▸ **ACTIVITY**:
Only the words of the entries are wanted, repeated exactly and without images.

▸ **DATA EXTRACTS**:
● ● ● ●

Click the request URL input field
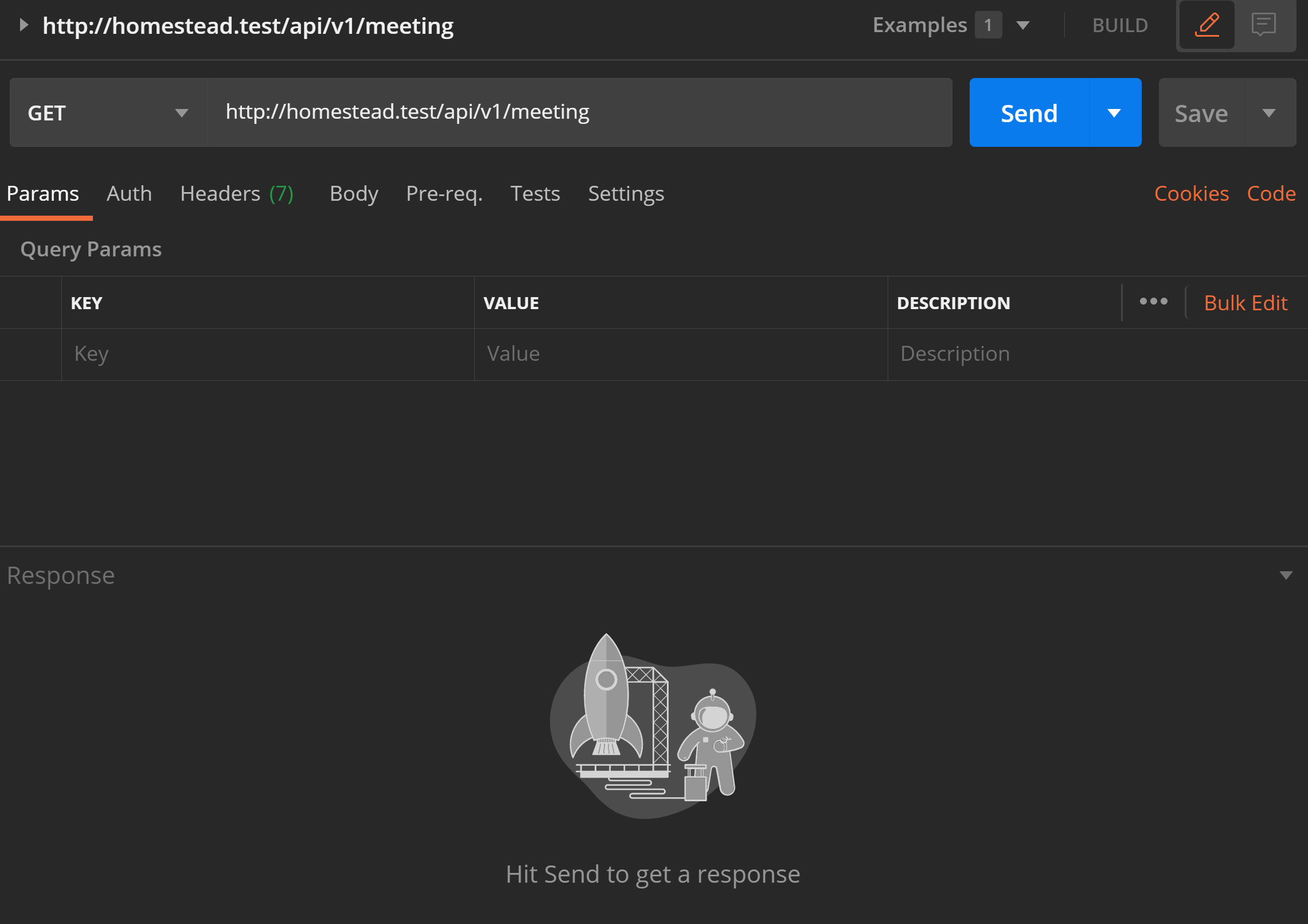pos(579,112)
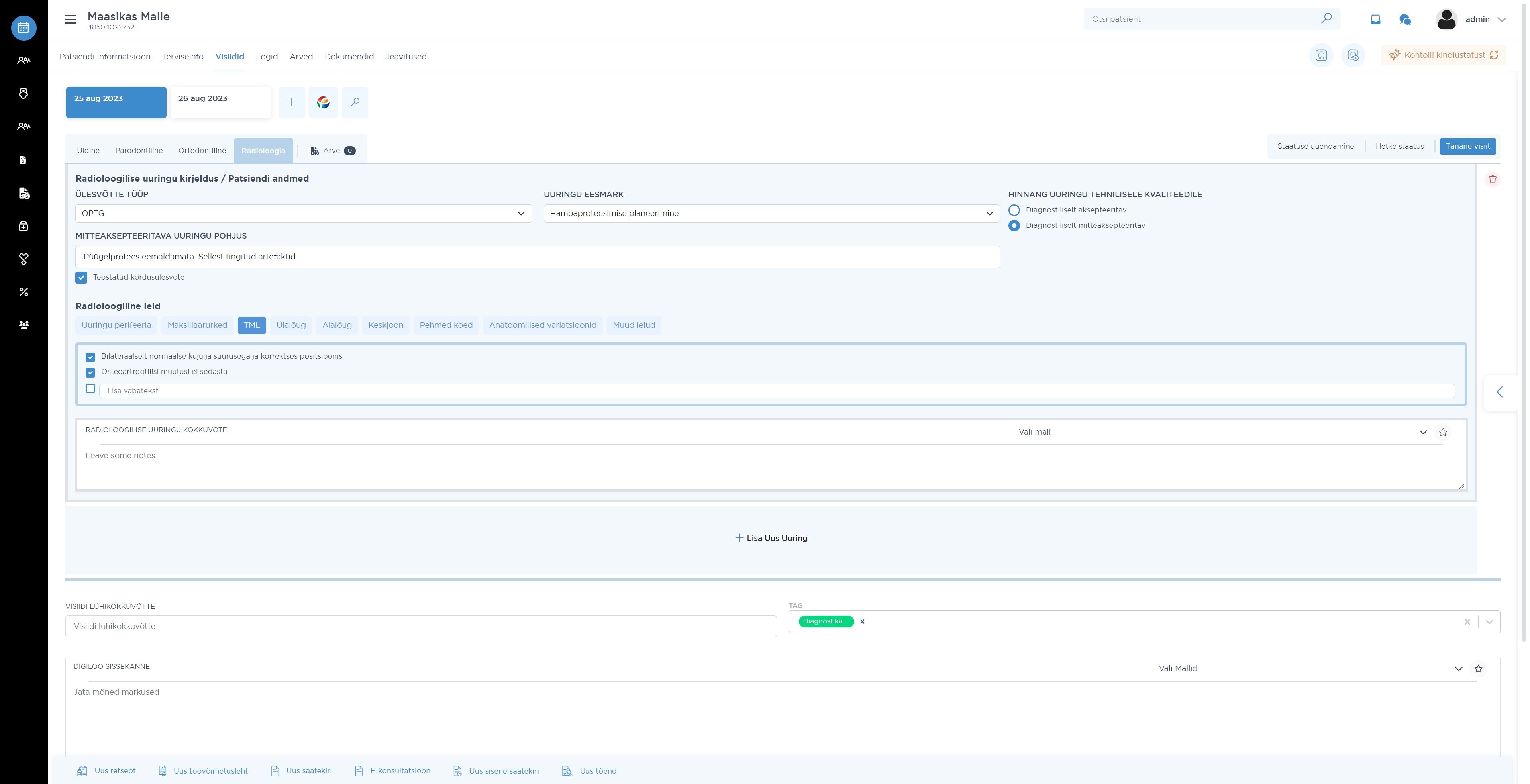Click the percent icon in the sidebar
The width and height of the screenshot is (1530, 784).
pyautogui.click(x=24, y=292)
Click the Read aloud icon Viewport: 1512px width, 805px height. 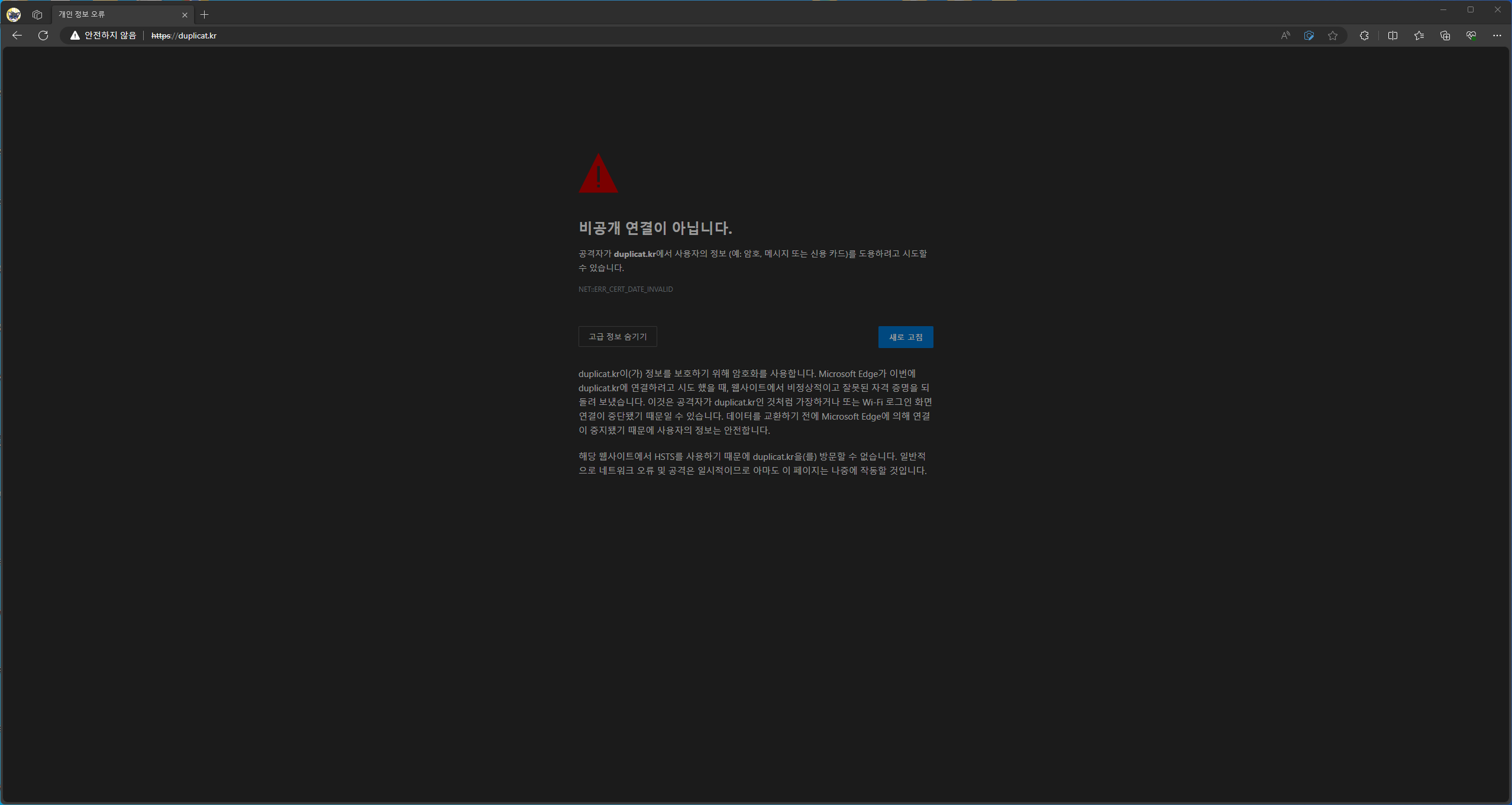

● ● ● ●

▸ **ANSWER SECTION**:
Click the request URL input field
pos(579,112)
Click the percent icon in the sidebar
The width and height of the screenshot is (1530, 784).
pyautogui.click(x=24, y=292)
Click the Read aloud icon Viewport: 1512px width, 805px height. 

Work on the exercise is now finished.